Mice infected with Listeria monocytogenes (LM) generate protective CD8 cells of varying specificity. One subset, unlike conventional LM-immune CD8 cells, can respond to antigen-presenting cells (APC) treated with heat-killed LM (HKLM). These cells proved to have surprisingly uniform specificity, recognizing a product we designated HKLM-associated antigen (HAA) presented by the non-classical class Ib product H2-M3wt. HAA proved to be extremely hydrophobic and the bioactive portion of the molecule was highly protease-resistant, leading us initially to speculate that it might be a non-peptide. Recent studies, however, identify HAA as a complex containing lemA, a listerial protein bearing the immunogenic amino terminal peptide sequence fMIGWII, tightly associated with bacterial cardiolipin.
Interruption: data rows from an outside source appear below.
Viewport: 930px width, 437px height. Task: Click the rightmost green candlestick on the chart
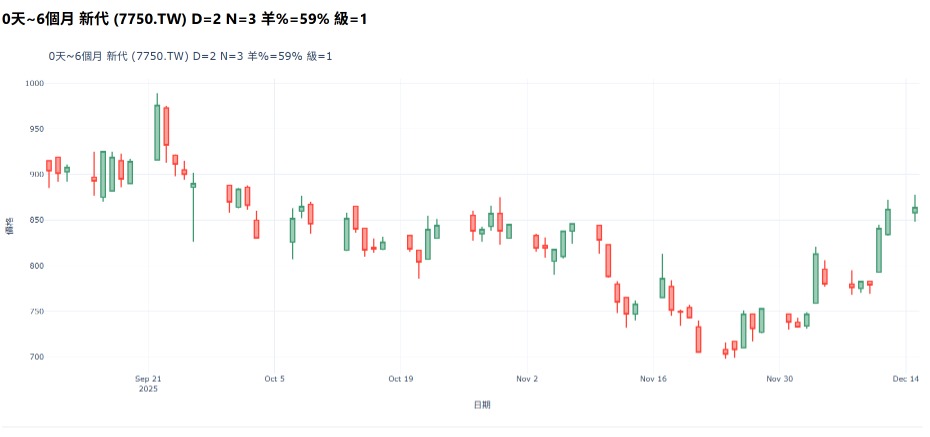tap(915, 210)
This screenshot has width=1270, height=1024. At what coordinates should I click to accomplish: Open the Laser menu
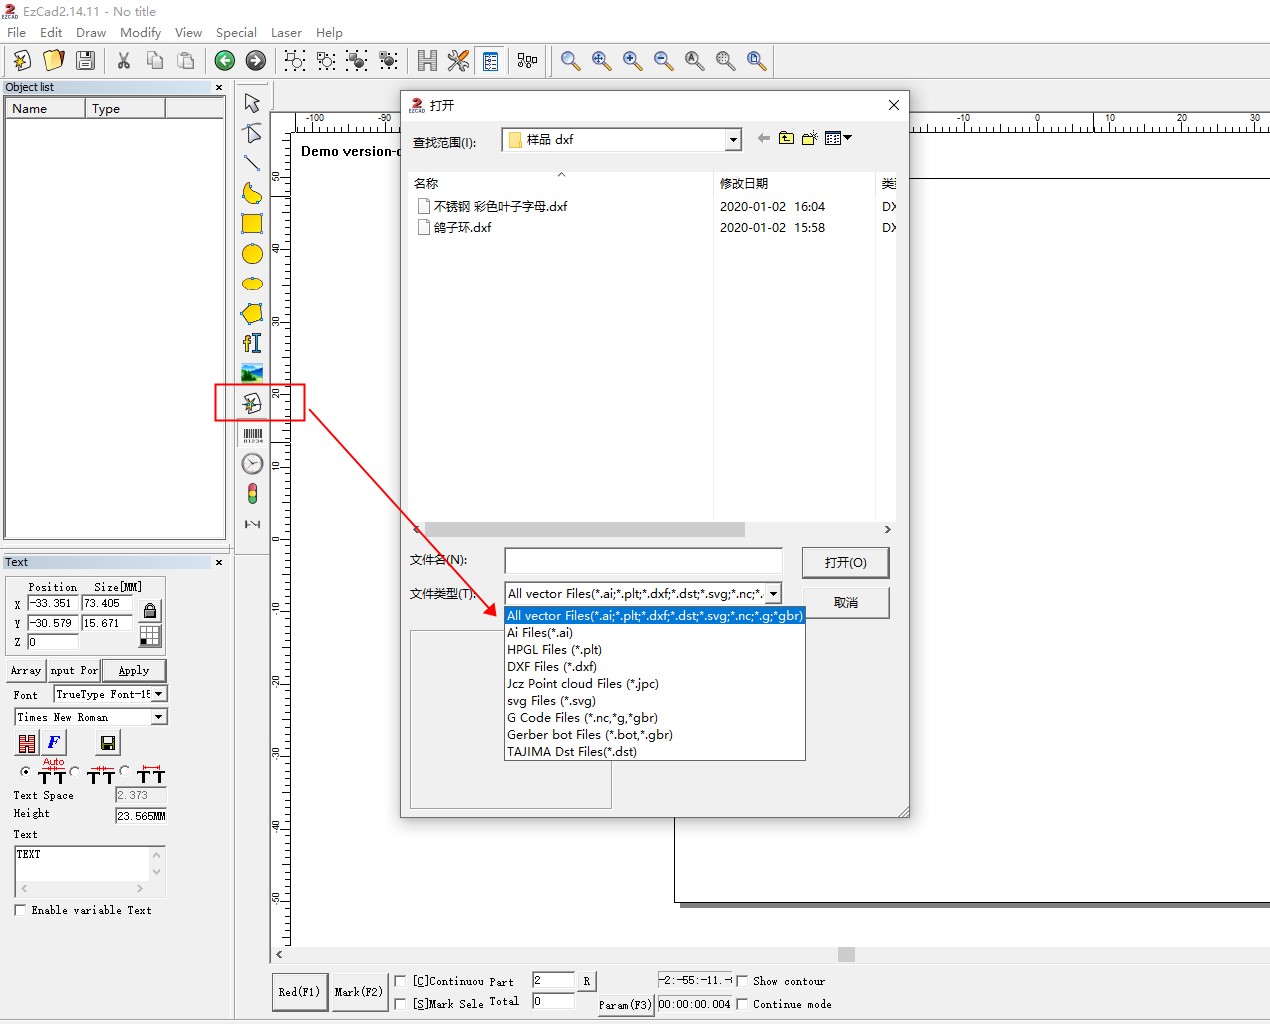[286, 33]
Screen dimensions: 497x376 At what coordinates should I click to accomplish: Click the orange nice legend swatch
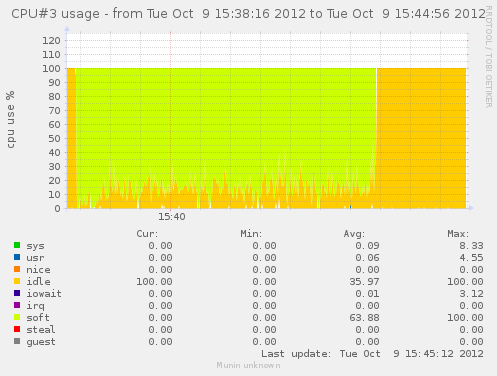(17, 269)
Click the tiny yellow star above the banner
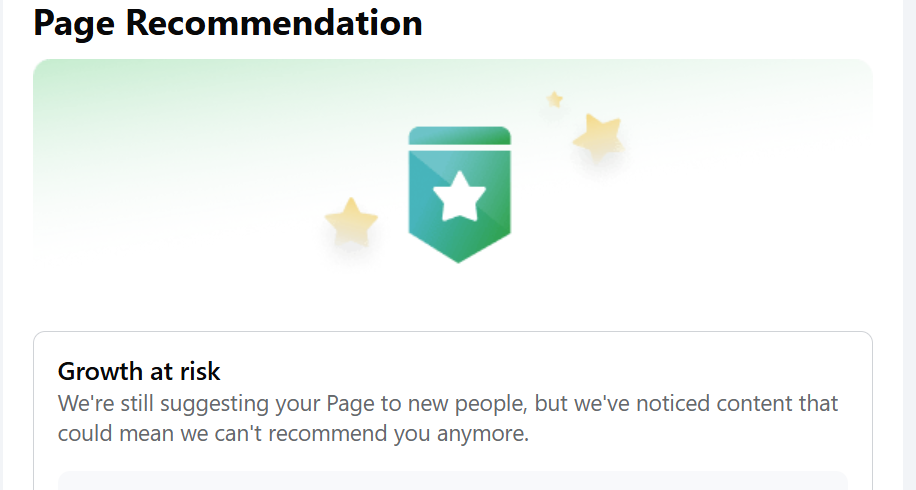The height and width of the screenshot is (490, 916). click(554, 99)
A variety of cell types can process and present exogenous HAA/lemA, and the phospholipid component appears essential for this processing. Endosomal acidification and proteolysis are required for processing, but the site where antigen binds to H2-M3wt within APC remains uncertain. HAA/lemA-immune effectors are unusually cross-reactive. We could readily detect H2-M3wt-restricted responses to APC incubated with unrelated N-formylated peptides, and bacteria. HAA-like products represent an intriguing new set of bacterial antigens recognizable by immune CD8 cells.